**Your objective**: Quote each of the rows below word for word, leaving out the pictures.

(Items from a data source)

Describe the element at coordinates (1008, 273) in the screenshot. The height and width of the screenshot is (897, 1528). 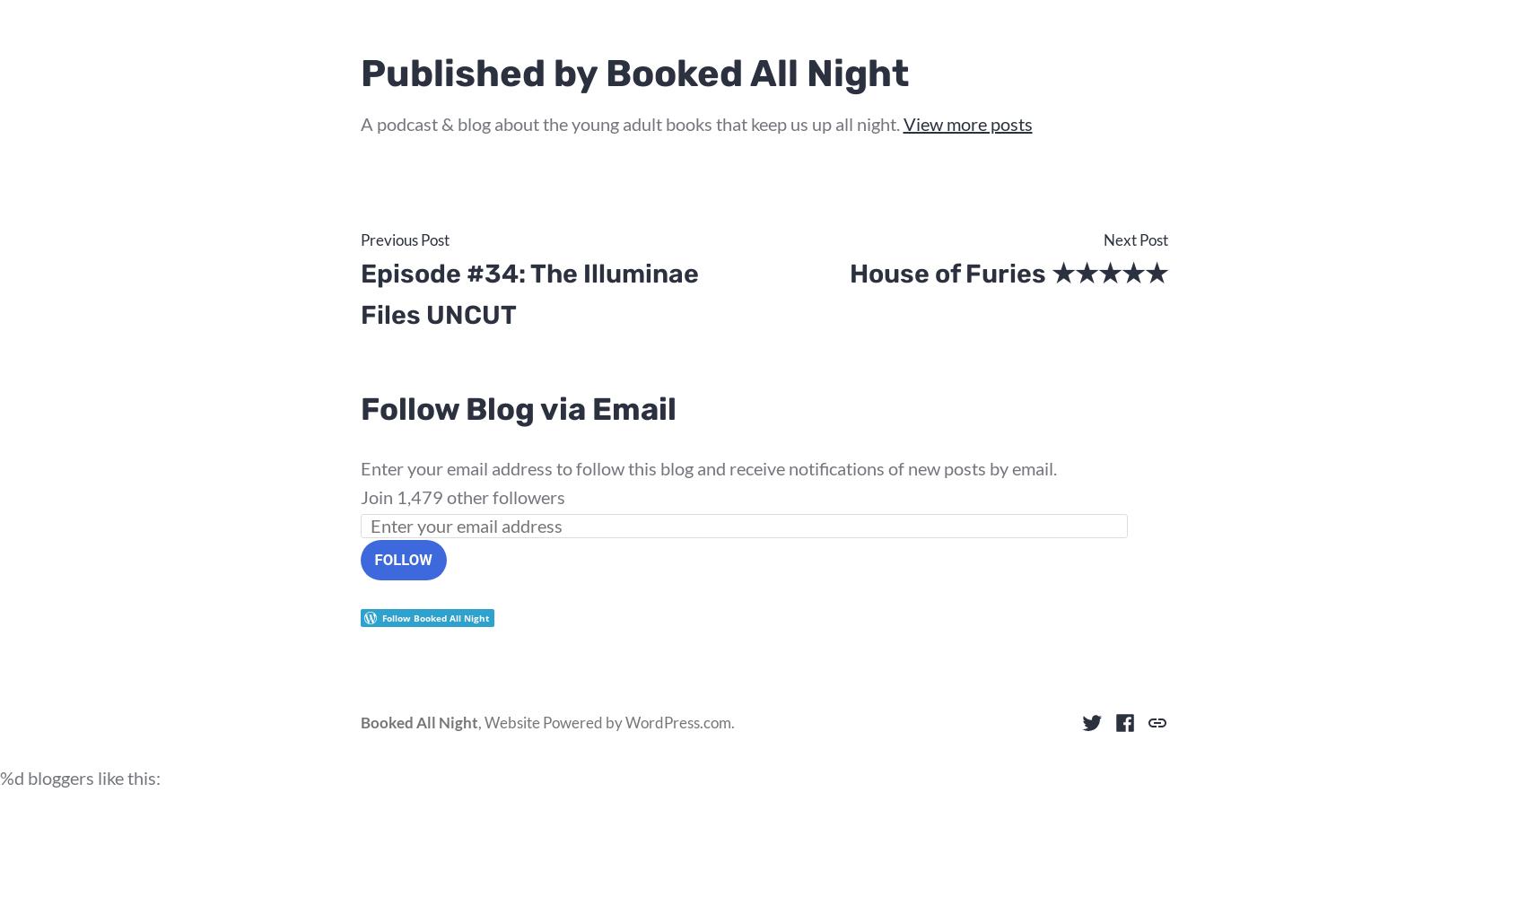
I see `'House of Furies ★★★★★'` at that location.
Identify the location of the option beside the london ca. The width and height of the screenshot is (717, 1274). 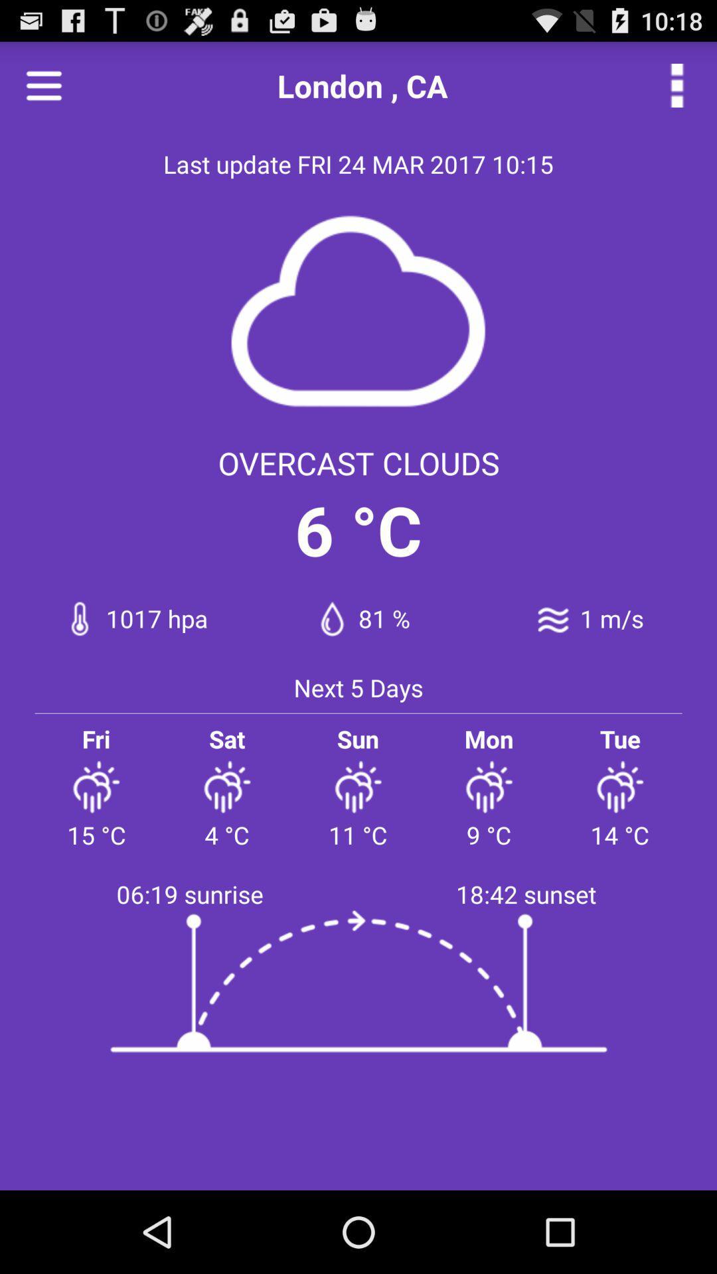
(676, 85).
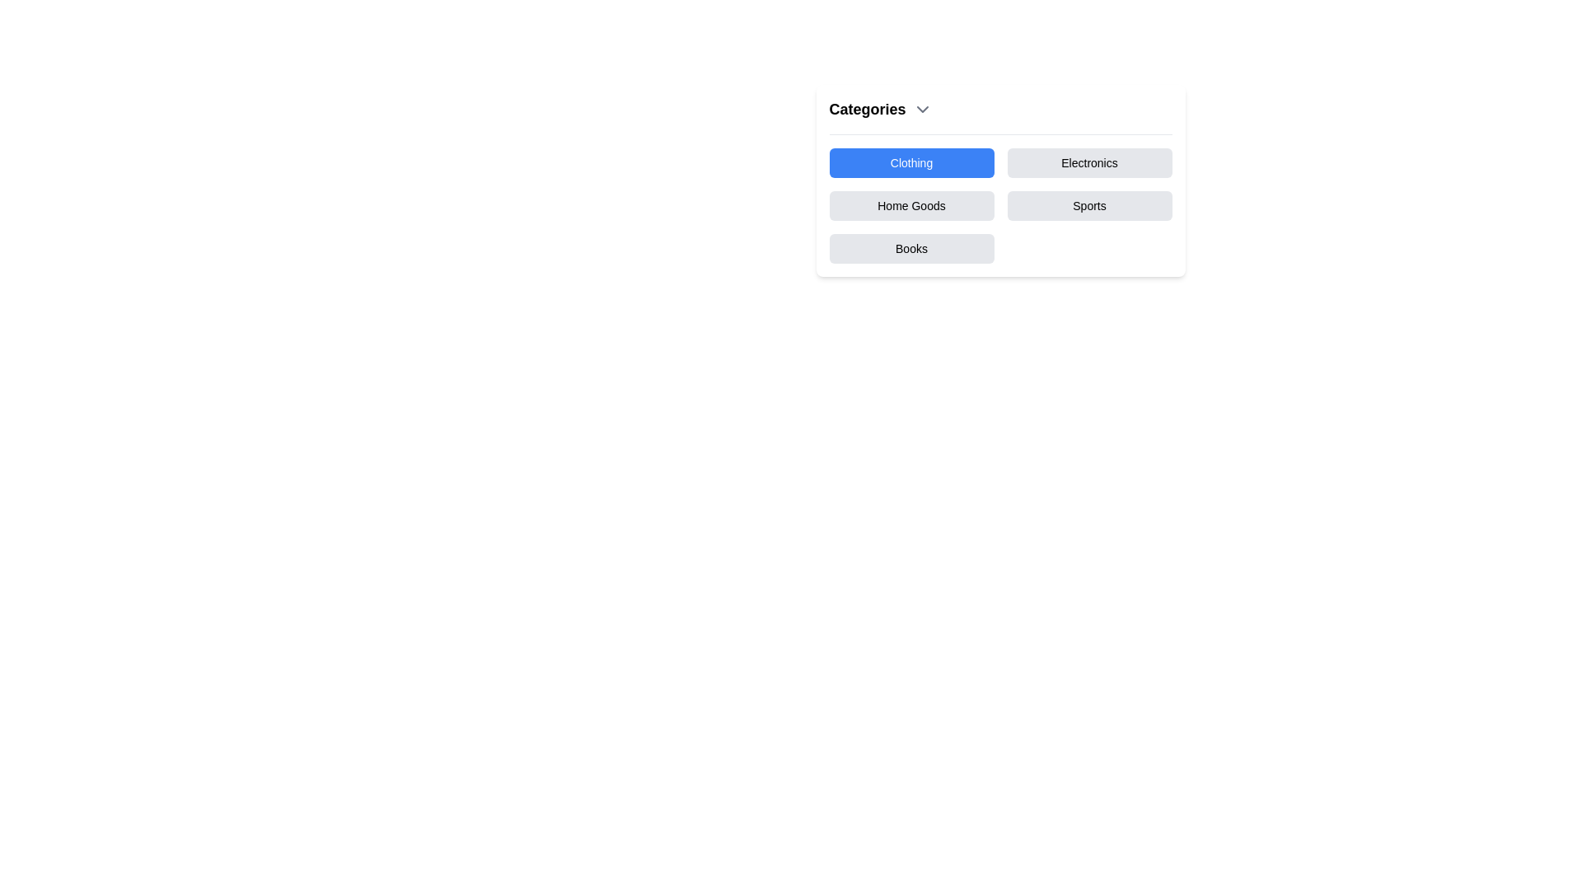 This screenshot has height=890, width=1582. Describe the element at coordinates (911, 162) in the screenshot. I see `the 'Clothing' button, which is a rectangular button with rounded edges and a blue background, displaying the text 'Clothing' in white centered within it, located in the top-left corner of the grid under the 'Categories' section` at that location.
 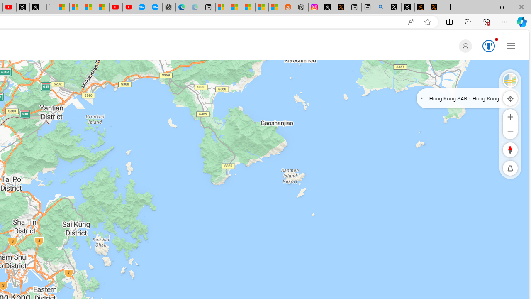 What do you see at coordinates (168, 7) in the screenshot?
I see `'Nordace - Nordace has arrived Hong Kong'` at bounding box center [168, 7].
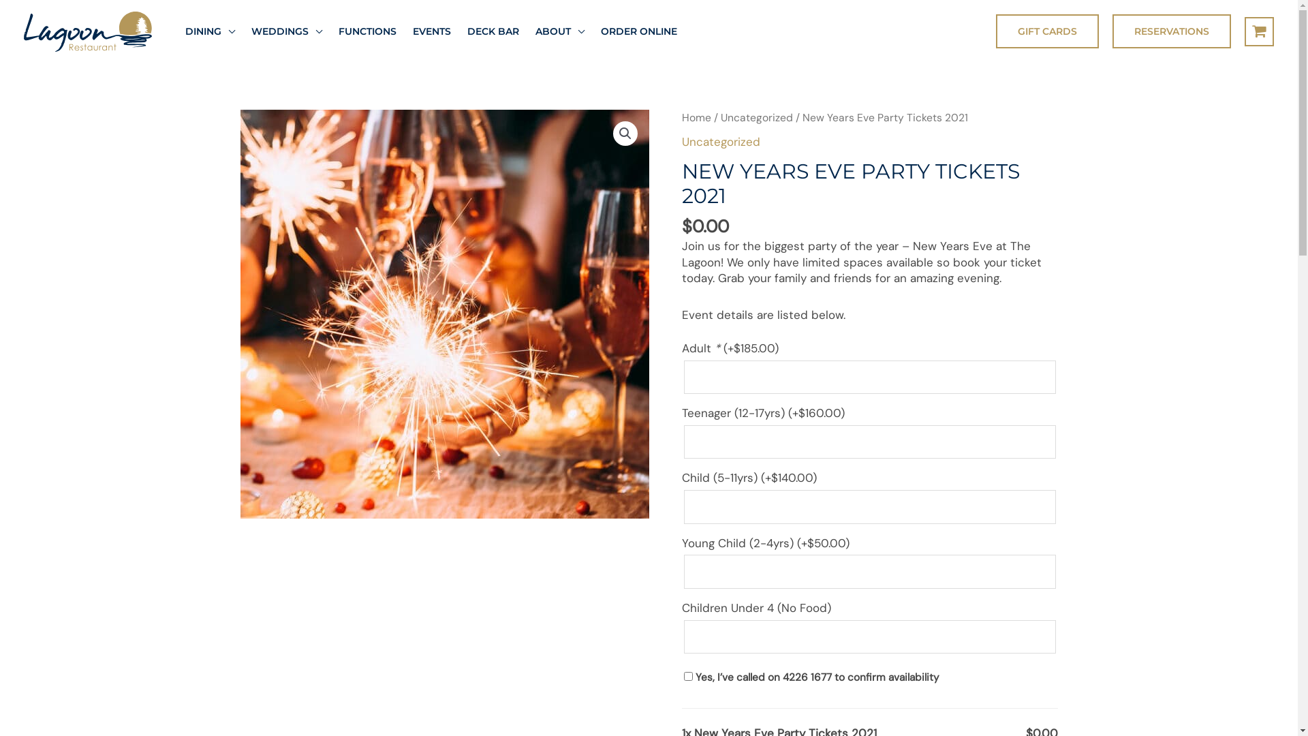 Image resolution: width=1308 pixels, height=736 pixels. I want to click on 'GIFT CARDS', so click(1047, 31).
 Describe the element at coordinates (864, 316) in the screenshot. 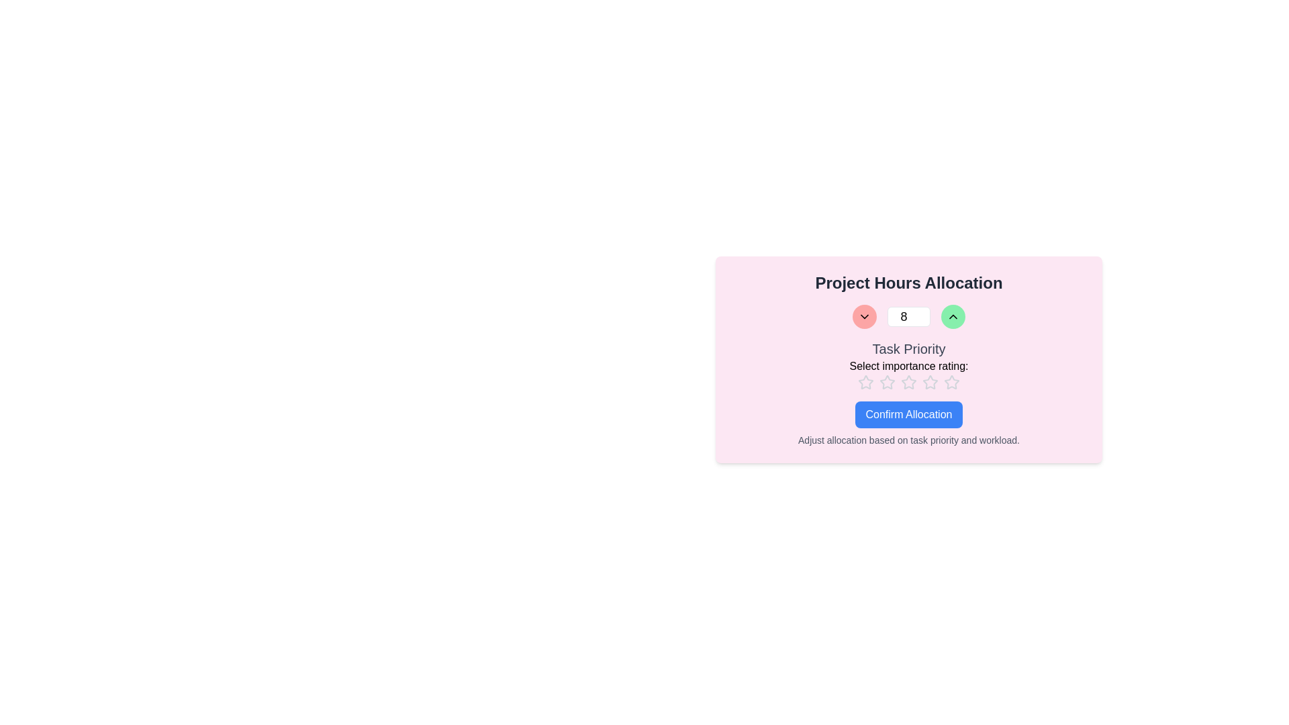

**Task answer**:
Describe the element at coordinates (1008, 273) in the screenshot. The height and width of the screenshot is (897, 1528). 
I see `'House of Furies ★★★★★'` at that location.
Identify the location of the option beside the london ca. The width and height of the screenshot is (717, 1274). 
(676, 85).
 This screenshot has height=890, width=1582. Describe the element at coordinates (911, 162) in the screenshot. I see `the 'Clothing' button, which is a rectangular button with rounded edges and a blue background, displaying the text 'Clothing' in white centered within it, located in the top-left corner of the grid under the 'Categories' section` at that location.
  What do you see at coordinates (168, 7) in the screenshot?
I see `'Nordace - Nordace has arrived Hong Kong'` at bounding box center [168, 7].
 Image resolution: width=1308 pixels, height=736 pixels. I want to click on 'GIFT CARDS', so click(1047, 31).
 Describe the element at coordinates (864, 316) in the screenshot. 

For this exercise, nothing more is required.